The figures were supplied to the Education Ministry by providers, as part of their reporting for the export education levy.
They showed 74,990 international students in New Zealand last year, including 18,020 at schools and more than 25,880 at universities.
Their fees totalled $1.085b, about $100m less than the pre-pandemic years of 2018 and 2019.
However, two sectors achieved their highest fee incomes on record - universities with $580m and government-funded private tertiary institutions with $167m.
The fee take at non-government-funded tertiary institutions, schools and polytechnics last year was well below pre-pandemic numbers.
The figure for non-government-funded tertiary institutions - a category that covered English language schools - was just $52.8m, down from a 2019 figure of $135m.
Schools received $152m, down from $201m in 2019, and polytechnics received $132.8m, down from $178m.

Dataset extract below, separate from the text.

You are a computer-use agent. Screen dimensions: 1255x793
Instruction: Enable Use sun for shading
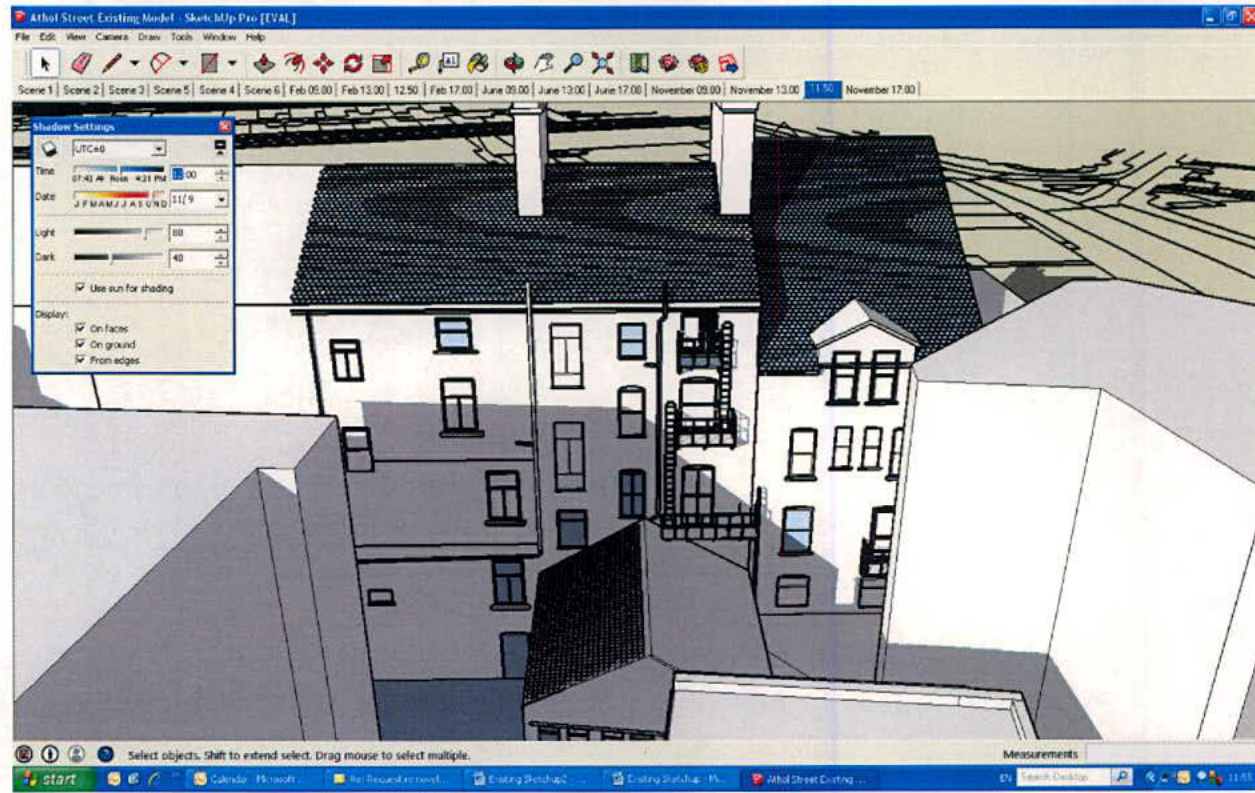[x=78, y=288]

More than half the foreign students last year (43,060) studied in Auckland.
Most students (61,500) came from Asia, with the next most significant source being Europe with 5345.
At universities and polytechnics, management and commerce was the single largest field for foreign enrolments, accounting for 30 percent of polytechnic enrolments and 28 percent of university enrolments.
The 74,990 individual students equated to 46,005 full-time equivalents, three-quarters of the 61,530 full-time equivalents in 2019.